MySQL Create Index Semantics: Clustered vs. Nonclustered

clusteringindexMySQL

I'm new to databases and specifically MySQL, so pardon me if this is a simple question.

I'm trying to make sense of what happens with MySQL when I call CREATE INDEX. I know that primary keys are unique and correspond to a clustered index but what happens if I have a table where I have no primary key defined and create an index. I know by default the data structure is a B-tree but it's not clear if this corresponds to a clustered or nonclustered index in the typical sense.

Specifically I have a table that that has four columns as integers:

sales(item_id, time, price, location_id)

The only column that has unique values is time. If I create this table and then later run CREATE INDEX dx ON sales(item_id); what happens?

From here I'm lead to believe that when I create the table without the primary key, because time is unique that is the clustered index and so I'm creating a non-clustered index on item_id.

My questions are: is this correct? If so how can I create a clustered index on a non-unique column in MySQL?

Best Answer

(This assumes you are using `ENGINE=InnoDB.)

Your table must have a primary key: You have 3 choices:

  1. (preferred) You explicitly provide such.
  2. There is a UNIQUE index with non-null column(s). (Sloppy, just make it the PK)
  3. (not a good option) A hidden PK will be provided.

The PK will be clustered and unique. That is the only choice for a pk in MySQL.

No other index can be clustered. Again, that is by-definition.

There are 3 choices for structure of an index:

  • (the most common) B+Tree. (Everything else in this answer is B+Tree)
  • FULLTEXT -- for searching for words in text
  • SPATIAL -- for 2-dimensional searches, such as geographic

sales(item_id, time, price, location_id)

Perhaps you need PRIMARY KEY(item_id, time). But that assumes you will never have two sales for the same item at exactly the same time.

So, it might be safer to have a 5th column:

id INT UNSIGNED AUTO_INCREMENT NOT NULL,
PRIMARY KEY(id)

Let's see the SELECTs; from them we can decide what secondary index(es) you need. Or do it yourself here .

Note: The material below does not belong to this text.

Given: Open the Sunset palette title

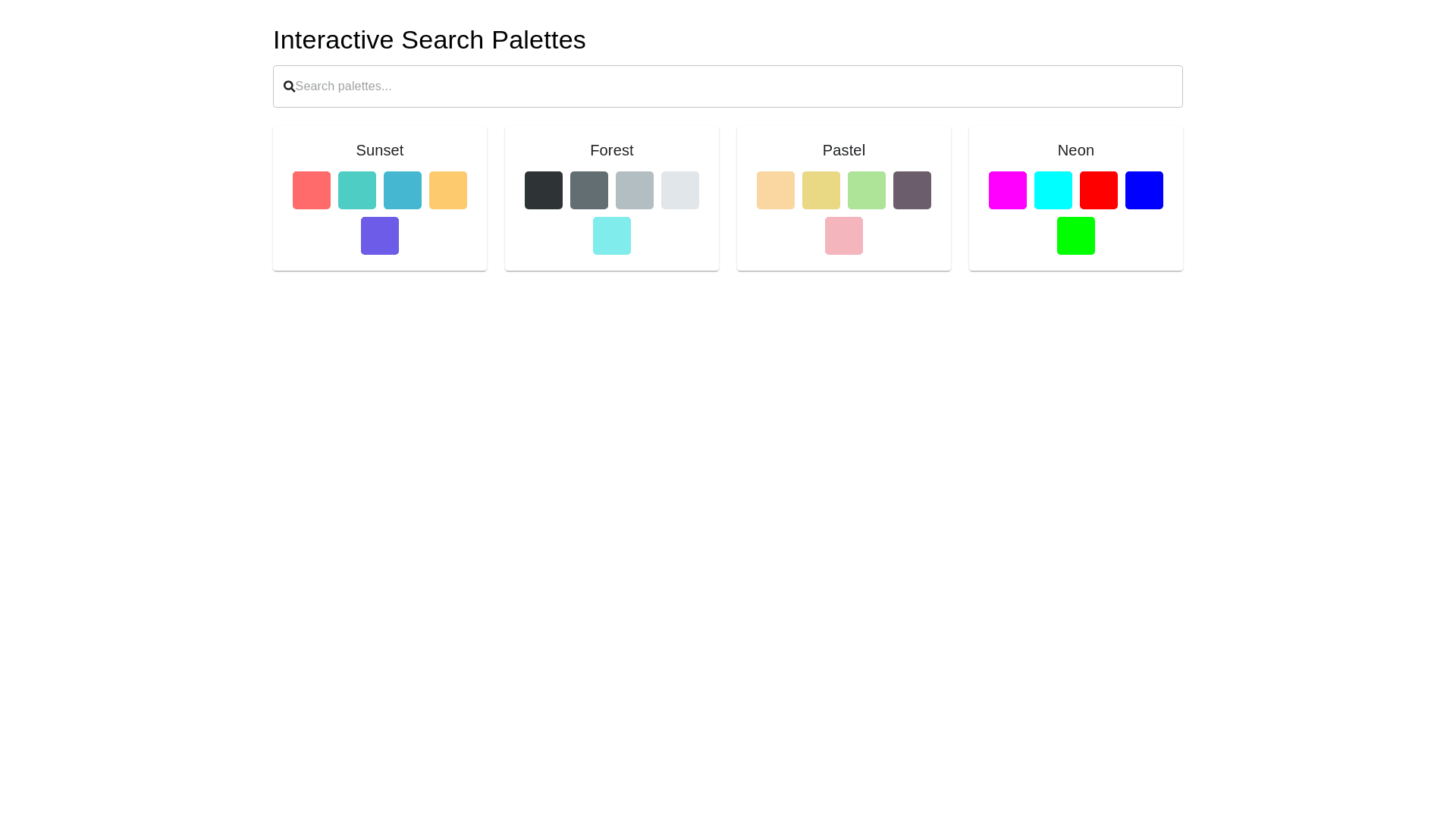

My questions are: is this correct? If so how can I create a clustered index on a non-unique column in MySQL?

That is a trick that very few people have discovered. Once you have something that is unique (such as the 5th column, above), do this instead of the PK above:

PRIMARY KEY(time, id),
INDEX(id)

Now, even it time is not unique, the PK is clustered and unique because of id tacked on. AUTO_INCREMENT does not require more than "being the first column in some index".